:: Listing
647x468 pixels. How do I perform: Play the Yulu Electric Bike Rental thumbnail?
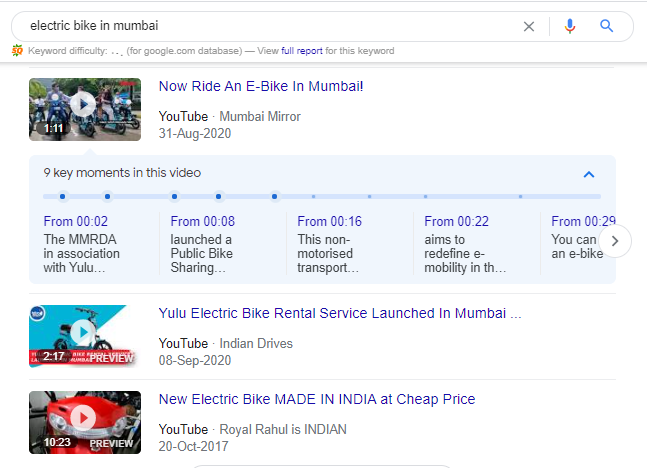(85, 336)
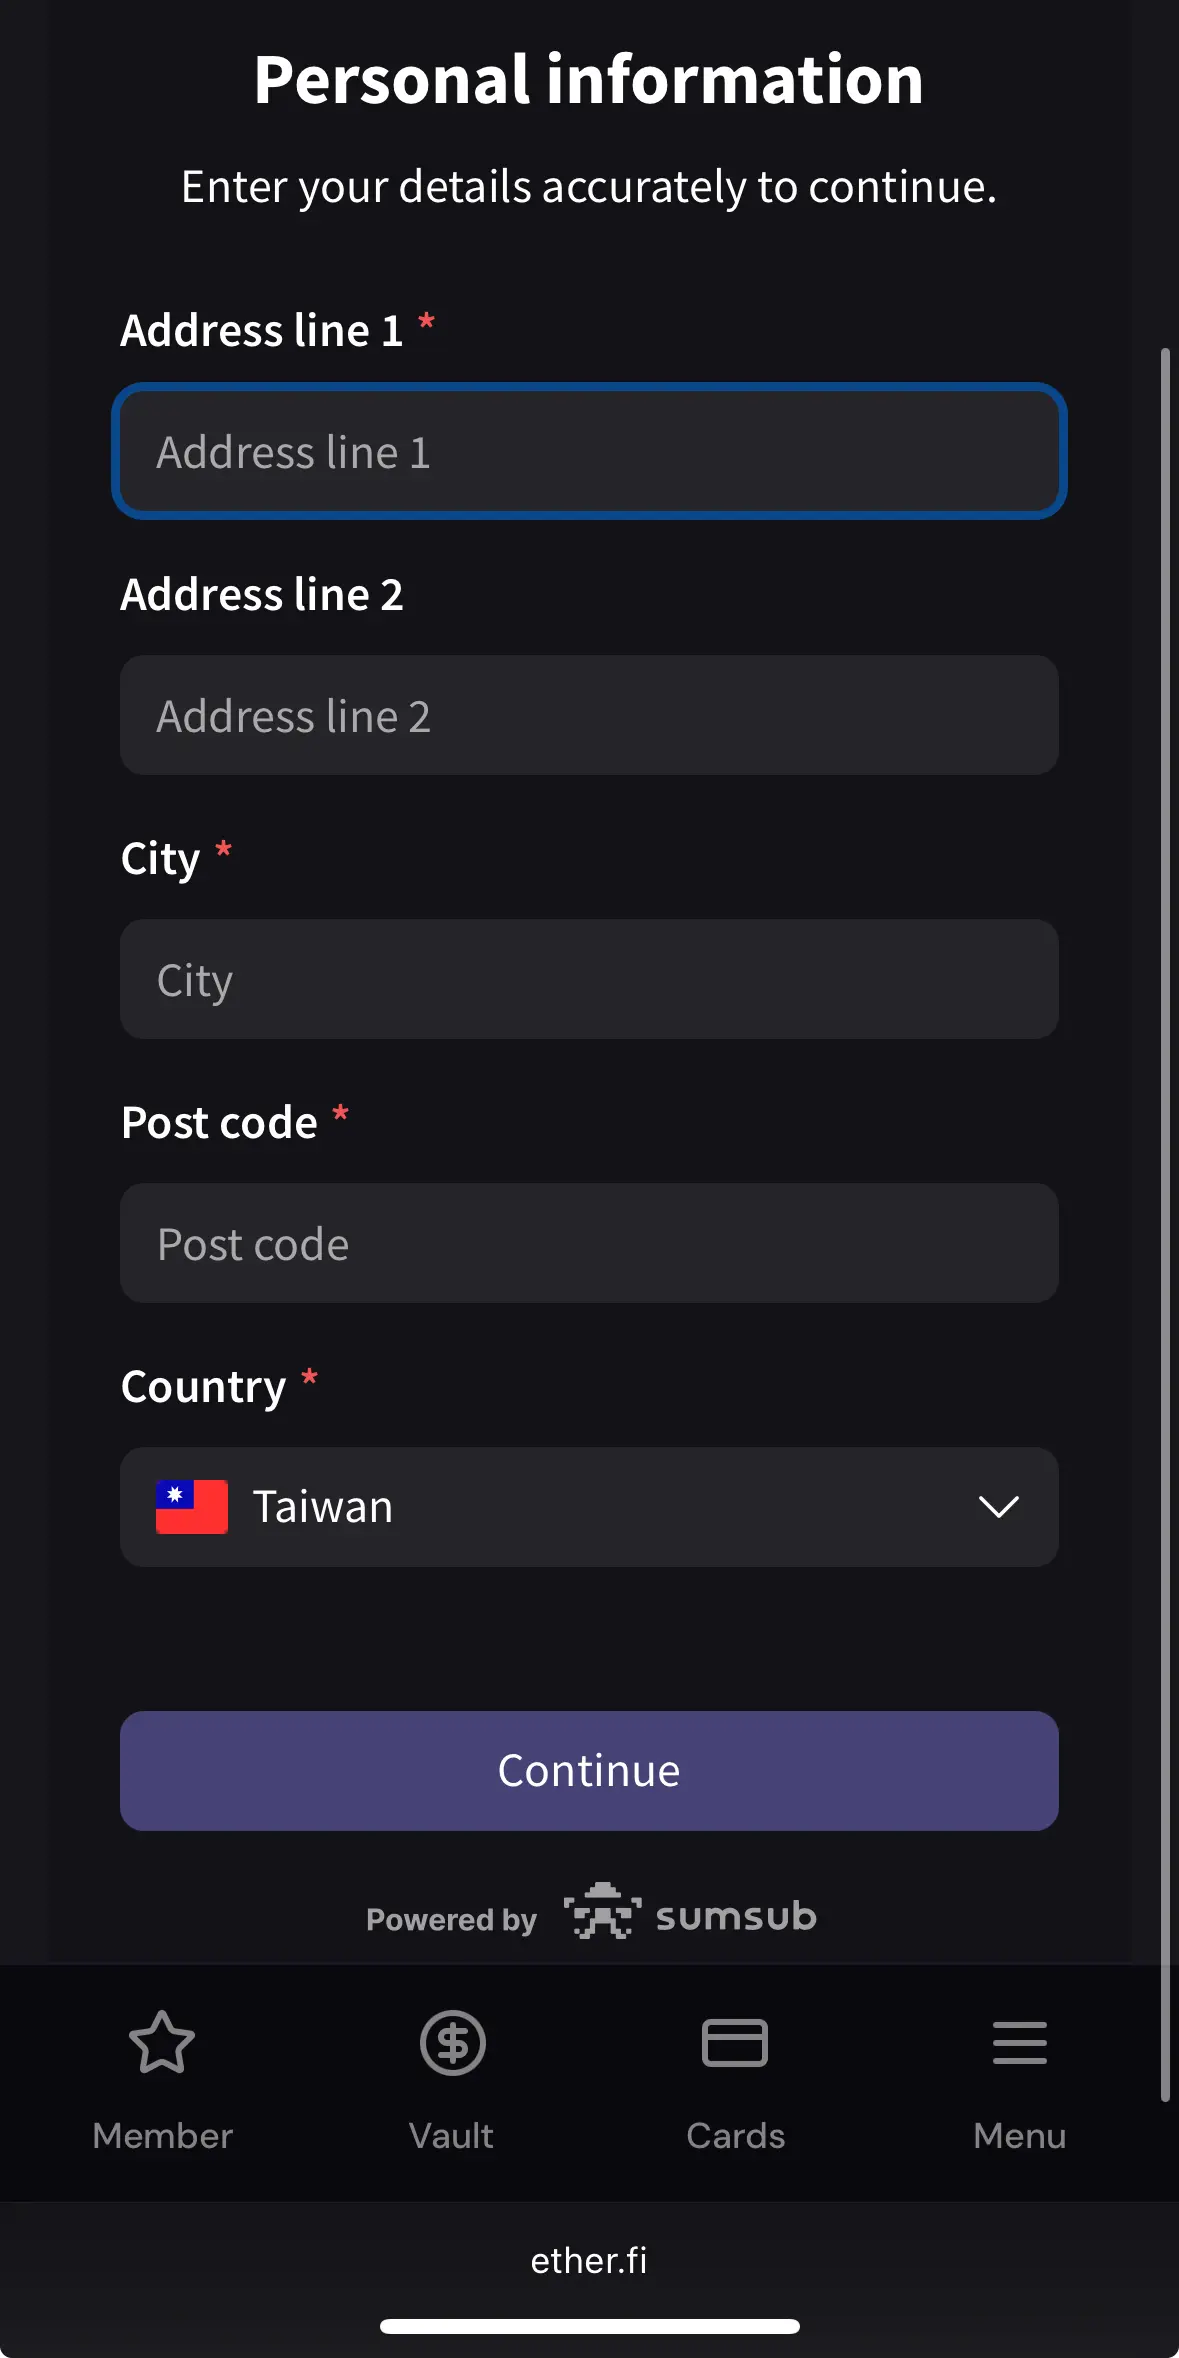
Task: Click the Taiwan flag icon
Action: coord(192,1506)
::::
:: Listing
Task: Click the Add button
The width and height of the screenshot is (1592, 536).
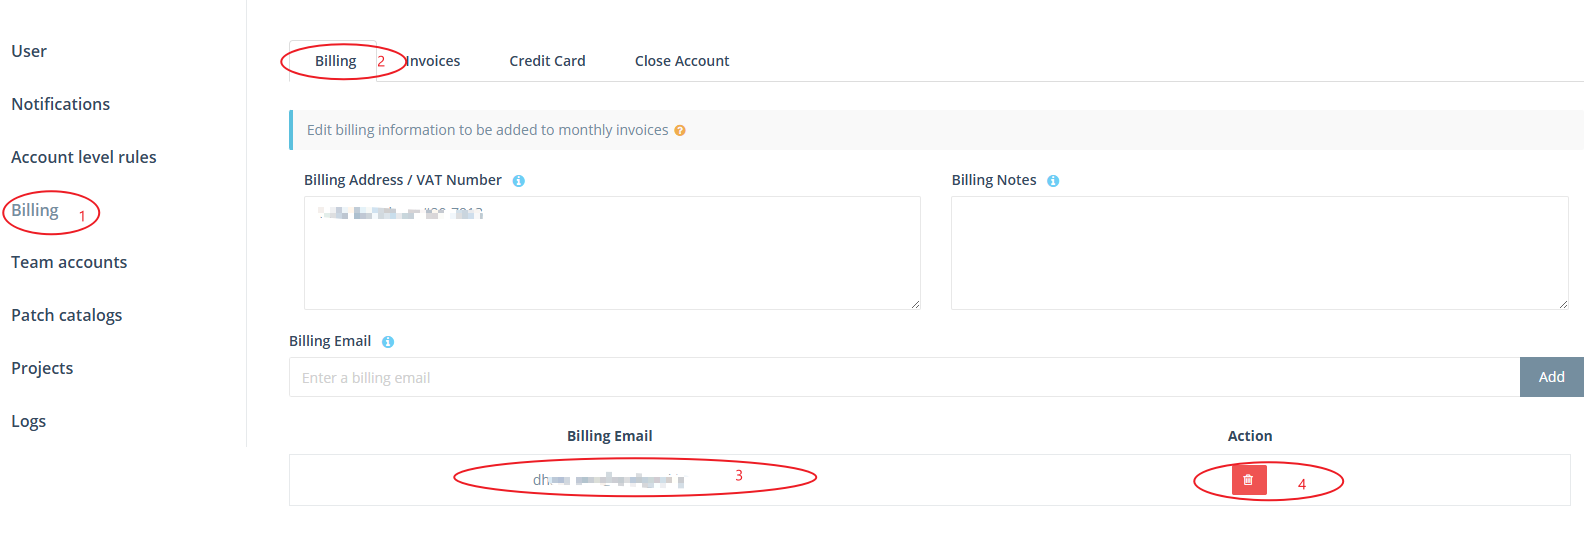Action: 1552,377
::::
Exercise instructions ->
Rewrite the listing starting at "Task: Click the Add button" and ending at "Action: 1552,377", request included. Multiply each coordinate in the answers by 0.75, round to whole numbers with halves going up, and leave out the pictures.

Complete response ->
Task: Click the Add button
The width and height of the screenshot is (1592, 536).
Action: 1164,283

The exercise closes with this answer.